Ainda de acordo com ela, outro problema é que episódios como este tornem-se recorrentes caso a CVM não intervenha. “Ainda não é possível afirmar que esteja ocorrendo manipulação”, salienta. “Tudo indica que sim, mas os dados precisam ser apurados pela CVM.”

Em uma das postagens no grupo, um administrador dá a entender que as ações da IRB Brasil estariam artificialmente subvalorizadas.

“Estamos todos no mesmo barco, só pedimos paciência um pouco. Pois estamos estudando a melhor maneira possível e dentro das leis para colocar informações aqui no grupo. Estamos com pouco mais de 8 mil pessoas no grupo e isso já mostra que nos investidores pequenos também podem se unir para acabar com essa manipulação no ativo. Vamos continuar compartilhando o link. #AvanteIRBR”, escreve.

Pasianotto, da Reag, contesta a alegação. “Nossos clientes são muito conservadores. Aqui nós nem trabalhamos com IRBR3, que é um papel com problemas muito sérios, mas é só olhar o preço-alvo estabelecido pelas casas que acompanham essa ação”, observou. “Todas elas, em ocasiões recentes, colocam o preço da IRBR3 muito abaixo da cotação inclusive na qual ela começou o dia”, aponta Simone, enfatizando que esses cálculos baseiam-se nos fundamentos da empresa e são feitos por profissionais qualificados para tanto.

MERCADOS DIFERENTES

Analistas e operadores consultados pela Agência CMA acreditam que é mais difícil replicar em um mercado como o brasileiro uma situação parecida com a ocorrida com os papéis da GameStop, que subiram 300% em apenas uma semana, obrigando grandes fundos a cobrirem suas posições vendidas.

### Material extraído:
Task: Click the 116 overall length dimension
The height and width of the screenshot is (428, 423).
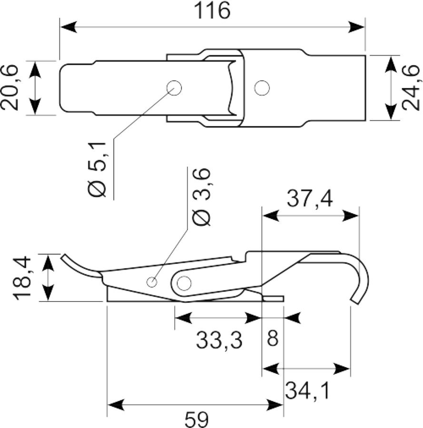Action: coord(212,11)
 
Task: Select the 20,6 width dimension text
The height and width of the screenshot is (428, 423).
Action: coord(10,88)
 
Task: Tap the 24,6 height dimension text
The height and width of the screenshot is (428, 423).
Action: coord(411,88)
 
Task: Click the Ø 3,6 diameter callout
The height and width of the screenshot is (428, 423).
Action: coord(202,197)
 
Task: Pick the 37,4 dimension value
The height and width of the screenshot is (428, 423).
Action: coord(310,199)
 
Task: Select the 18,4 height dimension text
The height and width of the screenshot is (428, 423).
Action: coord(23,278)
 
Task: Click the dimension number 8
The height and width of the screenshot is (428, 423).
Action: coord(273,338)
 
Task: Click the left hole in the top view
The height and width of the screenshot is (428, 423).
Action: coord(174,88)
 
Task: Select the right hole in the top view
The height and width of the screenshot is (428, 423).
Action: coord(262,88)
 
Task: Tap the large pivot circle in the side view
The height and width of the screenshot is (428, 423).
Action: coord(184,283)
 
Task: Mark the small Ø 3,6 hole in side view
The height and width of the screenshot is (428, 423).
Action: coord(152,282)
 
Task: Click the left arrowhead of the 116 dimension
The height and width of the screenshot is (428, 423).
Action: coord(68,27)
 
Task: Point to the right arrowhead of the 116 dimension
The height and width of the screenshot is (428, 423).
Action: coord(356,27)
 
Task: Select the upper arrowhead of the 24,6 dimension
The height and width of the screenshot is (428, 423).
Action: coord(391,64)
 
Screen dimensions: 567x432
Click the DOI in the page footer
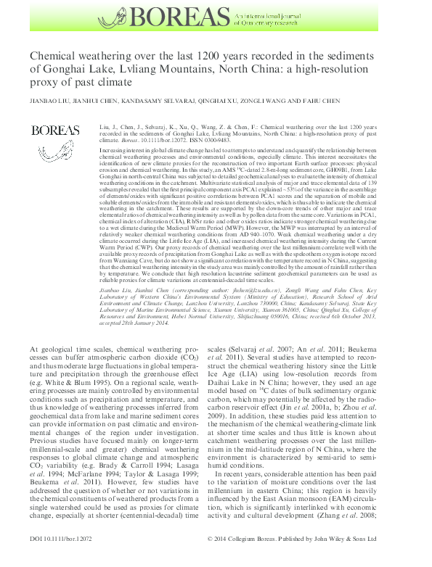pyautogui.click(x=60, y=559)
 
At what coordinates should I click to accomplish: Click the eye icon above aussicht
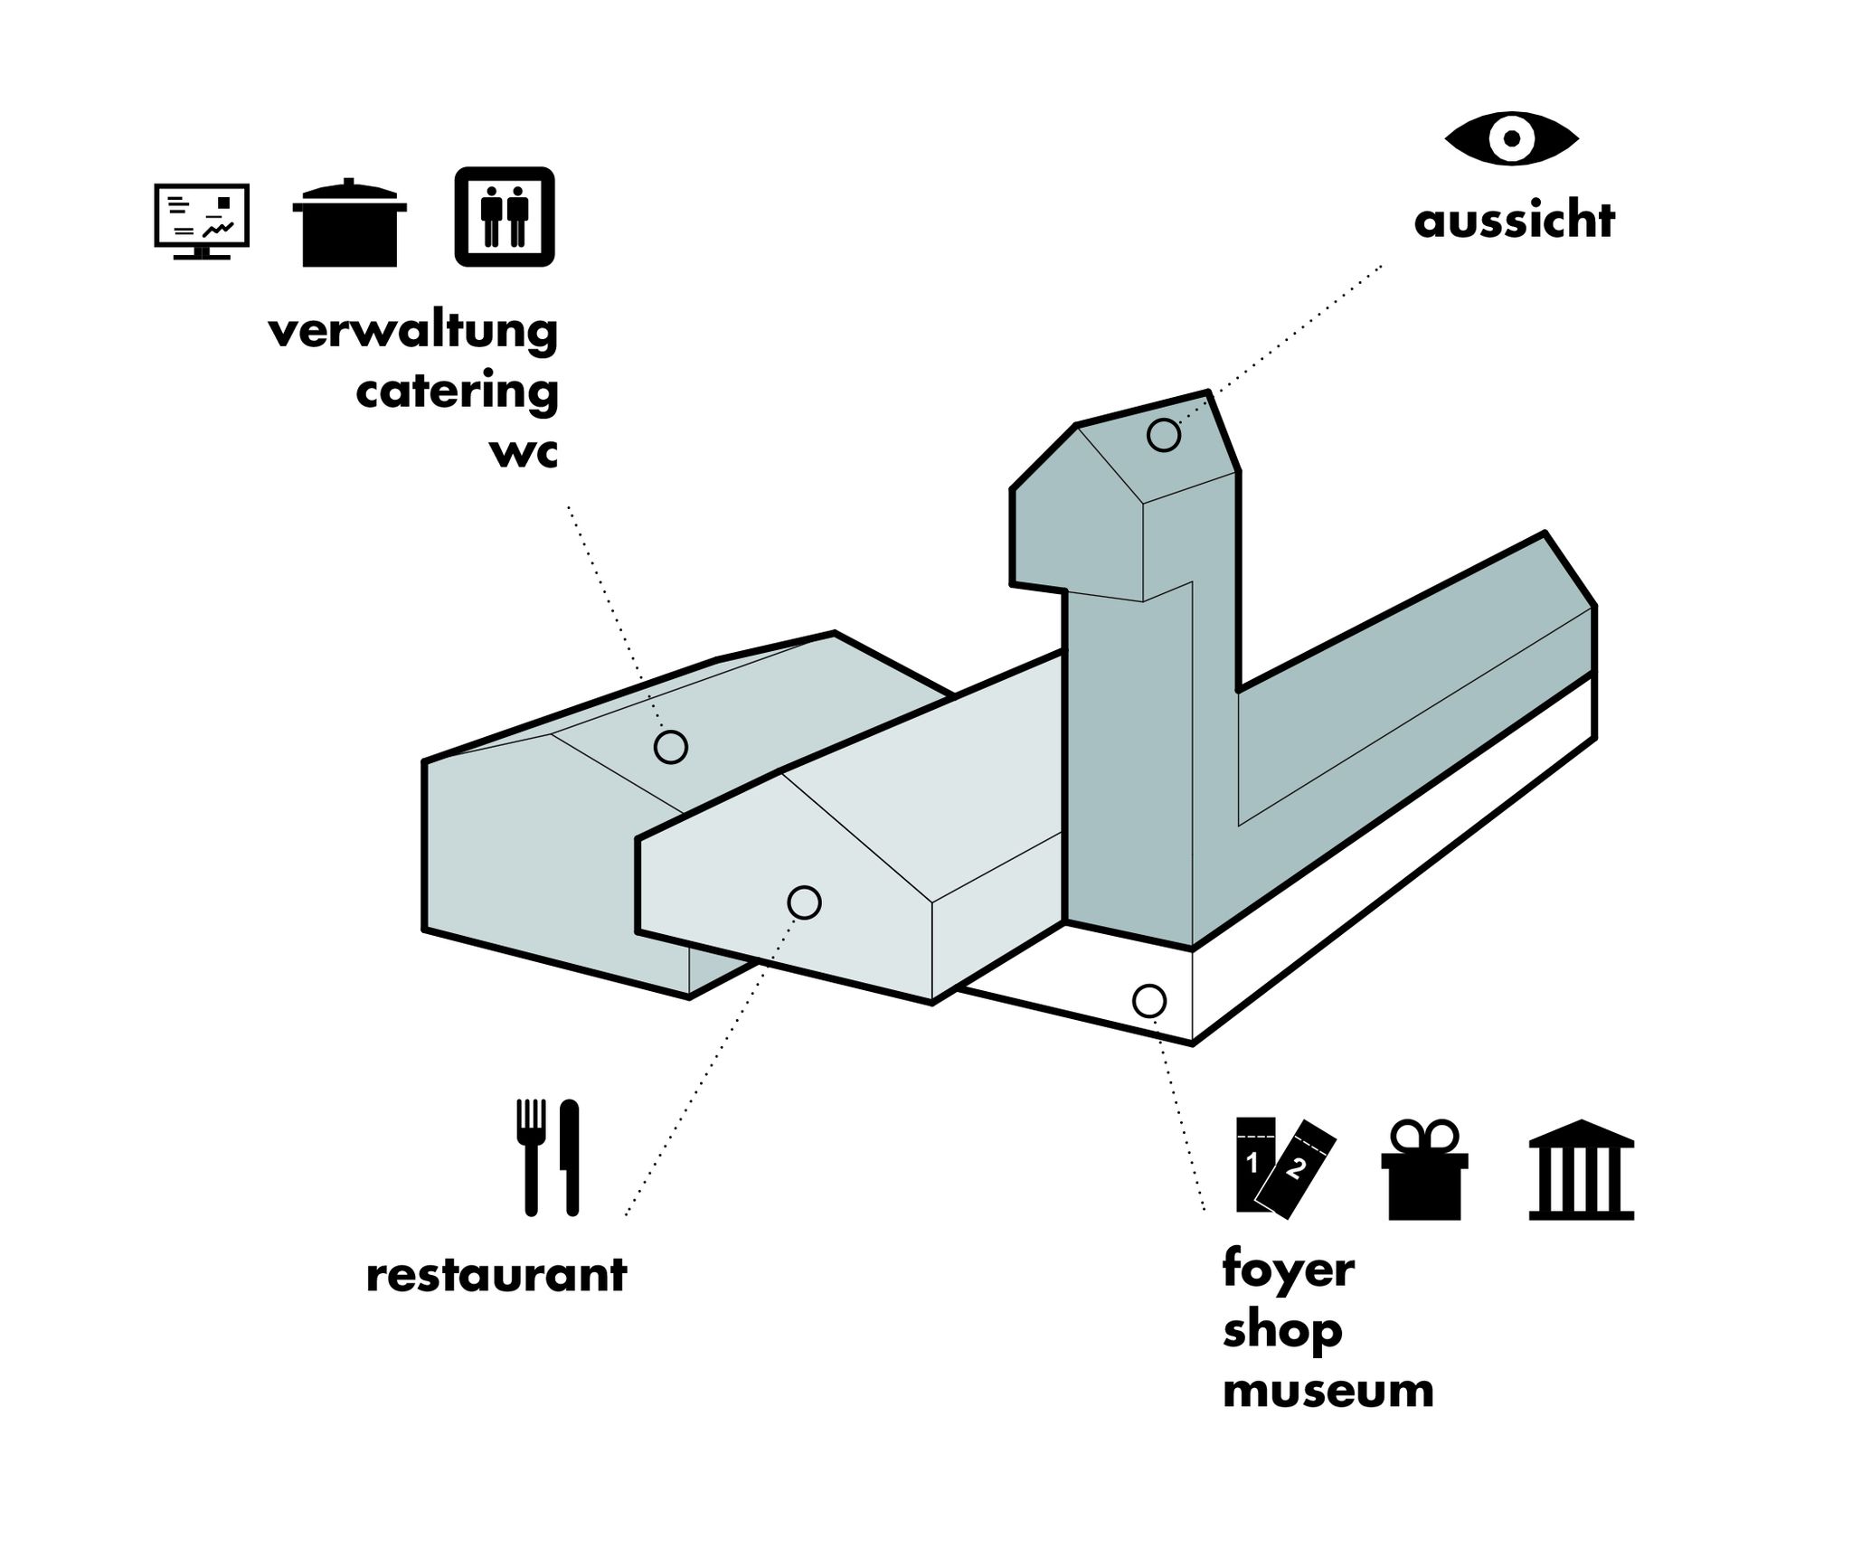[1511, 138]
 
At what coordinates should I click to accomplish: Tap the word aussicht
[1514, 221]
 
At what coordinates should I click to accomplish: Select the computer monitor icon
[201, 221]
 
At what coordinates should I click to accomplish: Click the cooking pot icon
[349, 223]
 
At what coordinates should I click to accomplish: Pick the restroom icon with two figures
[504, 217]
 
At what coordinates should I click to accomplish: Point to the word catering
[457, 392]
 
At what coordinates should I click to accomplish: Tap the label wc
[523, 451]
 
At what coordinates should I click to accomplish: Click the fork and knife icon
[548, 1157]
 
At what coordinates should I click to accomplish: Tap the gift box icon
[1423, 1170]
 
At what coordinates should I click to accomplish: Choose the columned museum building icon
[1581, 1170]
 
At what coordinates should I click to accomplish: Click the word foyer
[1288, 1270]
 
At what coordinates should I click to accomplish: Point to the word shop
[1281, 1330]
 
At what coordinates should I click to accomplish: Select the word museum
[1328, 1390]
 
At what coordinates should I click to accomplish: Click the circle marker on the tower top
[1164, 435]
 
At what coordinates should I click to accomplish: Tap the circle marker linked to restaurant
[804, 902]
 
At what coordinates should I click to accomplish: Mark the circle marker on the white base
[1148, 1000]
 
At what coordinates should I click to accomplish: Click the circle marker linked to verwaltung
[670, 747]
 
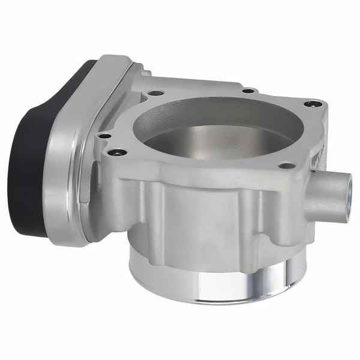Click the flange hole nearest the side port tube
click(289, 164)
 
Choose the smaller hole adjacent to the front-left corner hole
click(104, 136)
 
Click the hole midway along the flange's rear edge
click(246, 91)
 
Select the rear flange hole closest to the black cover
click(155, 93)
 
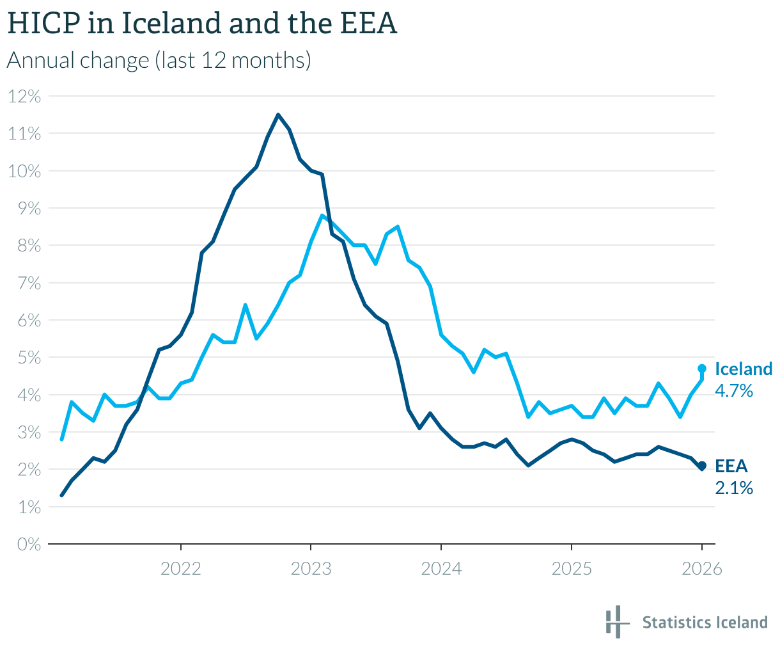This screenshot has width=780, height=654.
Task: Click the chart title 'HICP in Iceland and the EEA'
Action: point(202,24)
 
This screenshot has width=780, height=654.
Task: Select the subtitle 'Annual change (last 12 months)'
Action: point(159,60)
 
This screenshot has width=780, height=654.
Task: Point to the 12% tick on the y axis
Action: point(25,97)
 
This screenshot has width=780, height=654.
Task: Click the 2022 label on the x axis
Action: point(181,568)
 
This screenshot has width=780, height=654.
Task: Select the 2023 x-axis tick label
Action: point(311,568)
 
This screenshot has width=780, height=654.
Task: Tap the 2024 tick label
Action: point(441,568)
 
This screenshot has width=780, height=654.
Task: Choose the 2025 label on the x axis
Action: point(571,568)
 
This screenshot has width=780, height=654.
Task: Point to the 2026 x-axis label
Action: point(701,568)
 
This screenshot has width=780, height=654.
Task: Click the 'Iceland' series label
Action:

### Instrução A:
Liste todas as empresas e instituições citadas pelo nome no texto sobre as ações da IRB Brasil.
### Instrução B:
Prossiga com o texto sobre as ações da IRB Brasil a partir da última frase apresentada.

### Área de resposta A:
- CVM
- IRB Brasil
- Reag
- Agência CMA
- GameStop

### Área de resposta B:
“Já temos bastante pessoas físicas na bolsa em comparação com anos anteriores, mas nem se compara com os Estados Unidos, onde essa cultura já existe há muito tempo”, explicou um experiente operador de renda variável. Ainda assim, “aqui é mais difícil, mas não impossível”, observou ele.

Ainda que o mercado brasileiro tenha características muito diferentes daquelas do norte-americano, Pasianotto não descarta a possibilidade de o movimento obter sucesso em sua empreitada. “Se isso acontecer, vai causar problemas para o mercado como um todo, dos grandes investidores aos menores”, adverte.

Até pela alegação dos organizadores de que a tentativa de short squeeze ainda não foi nem ao menos iniciada, a forte alta da IRB hoje acabou pegando de surpresa muitos operadores e analistas.

Para o sócio da Criteria Investimentos, Vitor Miziara, já estaria inclusive ocorrendo um short squeeze. “O volume veio muito forte na compra, o papel começou subir rapidamente e acionou ‘stop’ de quem estava vendido”, disse.

Henrique Estester, analista da Guide Investimentos, aponta que há uma demanda grande pelo papel, mas o movimento é diferente do que o que aconteceu com a GameStop. “Acho que é mais uma expectativa de que uma demanda mais forte possa vir no papel e algumas pessoas já se antecipam”, afirmou.

POSSÍVEL MANIPULAÇÃO DE MERCADO

O grande questionamento é se a reunião desses pequenos investidores com a intenção declarada de inflar um ativo específico e causar perdas específicas para quem estiver vendido na posição pode ser enquadrada ou não como manipulação de mercado.

Procurada pela CMA, a CVM informou que “acompanha e analisa informações e movimentações envolvendo companhias abertas, tomando as medidas cabíveis, sempre que necessário”. Ainda de acordo com a autarquia, “possíveis casos concretos envolvendo a situação mencionada em sua demanda serão avaliados individualmente (…) por meio de processos administrativos que poderão” gerar punições previstas em lei.

Algumas pistas, entretanto, podem ser encontradas nas normativas da CVM sobre o que ela mesma considera manipulação de mercado. Segundo a autarquia, haverá manipulação de mercado quando “condições artificiais de demanda, oferta ou preço de valores mobiliários aquelas criadas em decorrência de negociações pelas quais seus participantes ou intermediários, por ação ou omissão dolosa provocarem, direta ou indiretamente, alterações no fluxo de ordens de compra ou venda de valores mobiliários”.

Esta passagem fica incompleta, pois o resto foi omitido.